#### Work request A
In the news article about the State Patrol drug-recognition training investigation, how many law enforcement officers refused to be interviewed by state investigators?
#### Work request B
Extend the news article about the State Patrol drug-recognition training investigation, beginning immediately after its final sentence.

#### Source document
Six law enforcement officers involved in a narcotics training course refused to be interviewed by state investigators examining allegations that at least one officer gave marijuana to an Occupy protester to see how he would behave.

Records of the now-closed investigation, obtained by the Star Tribune under the Minnesota Data Practices Act, reveal another factor in Hennepin County Attorney Mike Freeman's decision in September not to prosecute officers involved in the State Patrol's Drug Recognition Evaluation program, which trains officers to recognize the symptoms of drug impairment.

The program was suspended after allegations four months ago that some officers provided marijuana to people they found in Minneapolis, including Occupy protesters on Peavey Plaza.

After the Bureau of Criminal Apprehension (BCA) concluded its investigation, Freeman announced in September that there was "insufficient evidence to file criminal charges" because of contradictory statements by witnesses.

But unlike the 2010 investigation of the scandal-plagued Metro Gang Strike Force, in which Freeman blamed officers for keeping silent, he did not make note of it in this case.

#### Data provided
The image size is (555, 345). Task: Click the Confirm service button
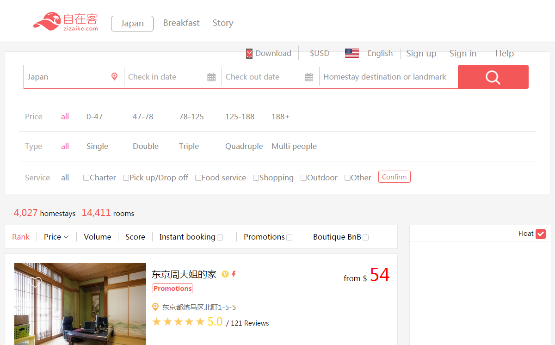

#### Answer space A
Six

#### Answer space B
Freeman spokesman Chuck Laszewski said the officers' refusal to be interviewed "was only one factor and not necessarily the biggest factor" in the decision on charges.

"This is no different than many of the gang cases we have where the gang members won't testify," he said. "In those type of cases and in this particular case we can only charge and bring a case to a jury where we have sufficient admissible evidence."

Chuck Samuelson, executive director of the American Civil Liberties Union of Minnesota, a persistent critic of police misconduct, defended the right of officers to refuse to talk.

"Police are citizens and entitled to the protection of the Fifth Amendment to avoid self-incrimination, just as anyone accused of [a] crime," he said.

One of the officers who declined to be interviewed, on the advice of his attorney, was Hutchinson police officer Karl Willers, who was accused of dispensing the marijuana. He is currently the subject of an internal investigation by the Hutchinson police department but the details are not public, said Hutchinson Police Chief Daniel Hatten.

While Willers has the right to remain silent in a criminal case, if he declines to speak to investigators in his own department "there could be consequences," Hatten said. He would not say whether Willers has agreed to be interviewed by his office and if so, whether he has denied the allegations.

The remaining five officers were not accused of wrongdoing, according to the BCA documents.

Hutchinson police officer Mark Hanneman also declined to be interviewed, the reports said.

The BCA tried to interview Troy Kemp of the Coon Rapids Police Department. But Kemp's attorney, Fred Bruno, told the BCA that Kemp "respectfully declined to give a statement," a BCA report said.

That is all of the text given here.